Ainda de acordo com o professor Roitman, a educação formal deve preparar os estudantes a mobilizarem os seus recursos cognitivos para resolverem novos problemas ou novas situações. "O principal objetivo do aprender é possibilitar o melhor entendimento da vida em diferentes dimensões: conviver com a natureza de forma sustentável, conviver de forma ética com todos os seres humanos respeitando a diversidade cultural, consolidar conceitos e procedimentos de igualdade e solidariedade, preparar-se para uma atividade profissional exercida com responsabilidade social e na qual tenha satisfação pessoal", definiu.

Já para o professor Nelio Bizzo, da Faculdade de Educação da USP, a "camisa de força" curricular do MEC atende pelo nome de "Objetos de Aprendizagem" da matriz do Exame Nacional do Ensino Médio (Enem). De acordo com ele, a política gestada e posta em prática em 1997-8, de unificação curricular por meio da pressão de exames, teve pleno êxito apenas nos últimos anos. "Hoje 7,1 milhões de jovens devem estudar uma lista extensa de conteúdos conceituais para disputar as pouco mais de 130.000 vagas oferecidas no sistema federal de ensino. Os 7 milhões de jovens que não tiverem sucesso se perguntarão qual a razão de terem estudado "Neoplasias e a influência de fatores ambientais", por exemplo, conforme consta no edital do Enem 2013. Vejo aí um contingente nada desprezível sendo chamado às ruas", analisa.

Ele avalia que o currículo atual não prepara pessoas capazes de tomar as próprias decisões. "Evidentemente que ao estudar "neoplasias e a influência de fatores ambientais" no ensino médio não se estará preparando os jovens para nenhuma decisão, uma vez que não faz sentido se dedicar a um assunto tão específico, sem uma base conceitual anterior", exemplifica o professor.

Bizzo, que é coordenador científico do Núcleo de Pesquisa em Educação, Divulgação e Epistemologia da Evolução (EDEVO-Darwin), da Pró-Reitoria de Pesquisa da USP, afirma que a educação, dita formal, precisa buscar contextos próximos dos estudantes, tomando o ensino médio como base para a preparação para a vida, tendo o trabalho como princípio educativo. "Isso não significa que a educação deva ser obrigatoriamente profissionalizante", pondera.

O professor Roitman pede mudanças, pois avalia a escola como chata e desvinculada da vida real. "É imposto ao aluno uma avalanche de informações que Darcy Ribeiro costumava dizer que era o conhecimento inútil.
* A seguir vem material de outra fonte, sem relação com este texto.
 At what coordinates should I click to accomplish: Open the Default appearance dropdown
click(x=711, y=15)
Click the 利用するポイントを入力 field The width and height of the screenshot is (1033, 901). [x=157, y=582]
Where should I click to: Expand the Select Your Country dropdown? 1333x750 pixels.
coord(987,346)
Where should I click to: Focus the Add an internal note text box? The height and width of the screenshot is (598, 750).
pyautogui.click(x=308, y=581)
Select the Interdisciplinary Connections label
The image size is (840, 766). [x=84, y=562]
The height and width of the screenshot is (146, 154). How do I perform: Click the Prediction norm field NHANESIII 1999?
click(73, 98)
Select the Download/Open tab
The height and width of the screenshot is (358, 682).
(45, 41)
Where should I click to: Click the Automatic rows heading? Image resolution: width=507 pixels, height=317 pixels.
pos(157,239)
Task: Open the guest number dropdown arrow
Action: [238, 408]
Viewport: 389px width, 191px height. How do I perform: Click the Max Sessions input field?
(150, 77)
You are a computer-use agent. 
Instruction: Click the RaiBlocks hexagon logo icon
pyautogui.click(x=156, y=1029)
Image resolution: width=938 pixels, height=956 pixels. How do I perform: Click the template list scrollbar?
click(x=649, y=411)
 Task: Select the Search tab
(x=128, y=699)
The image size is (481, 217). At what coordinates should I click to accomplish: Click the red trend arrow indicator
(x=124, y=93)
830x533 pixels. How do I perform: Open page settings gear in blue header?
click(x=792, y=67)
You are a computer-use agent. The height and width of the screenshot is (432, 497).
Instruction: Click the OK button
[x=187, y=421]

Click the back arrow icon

A aula expositiva deve ser abolida e ser substituída por atividades em que os estudantes sejam protagonistas e constantemente desafiados a criticar, a criar e a pensar", propõe. Em nota, a assessoria do MEC limitou-se a dizer que o ministério é "contra a inclusão de novas disciplinas na educação básica".

Mudanças a caminho
No dia 19 de junho, o MEC anunciou que trabalha na elaboração de uma base nacional comum para o conteúdo ensinado nas escolas brasileiras. O anúncio foi feito pelo secretário de Educação Básica, do Ministério da Educação, Romeu Caputo, que participou de audiência pública na Câmara dos Deputados.

Diante da possibilidade de o país adotar um currículo nacional, vale lembrar que o Plano Nacional de Educação (PNE, PL 8035/10) - aprovado na Câmara no ano passado e em discussão atualmente no Senado - tem como estratégia o estabelecimento de direitos e objetivos de aprendizagem para a educação básica, que inclui os ensinos fundamental e médio. Além disso, a Lei de Diretrizes e Bases da Educação (LDB, Lei 9.394/96) também estabelece que o governo federal, em conjunto com o Conselho Nacional de Educação (CNE), defina uma base nacional curricular.

Para Nelio Bizzo, da Faculdade de Educação da USP, essa Base Nacional Comum já está definida na própria Constituição Federal de 1988 e nunca foi realmente implementada. "Deve-se atentar para conteúdos realmente básicos, definindo-se afinal o que deve ser visto em cada ano, uma vez que os sistemas de avaliação não podem monitorar a progressão da avaliação sem a referência dos conteúdos. As avaliações seriadas de alunos do ensino médio, promovidas por diversas universidades, devem igualmente se ajustar a uma Base Nacional Comum. Isso não impede que cada escola decida sobre o restante de seu currículo e exercite sua autonomia", alerta o professor.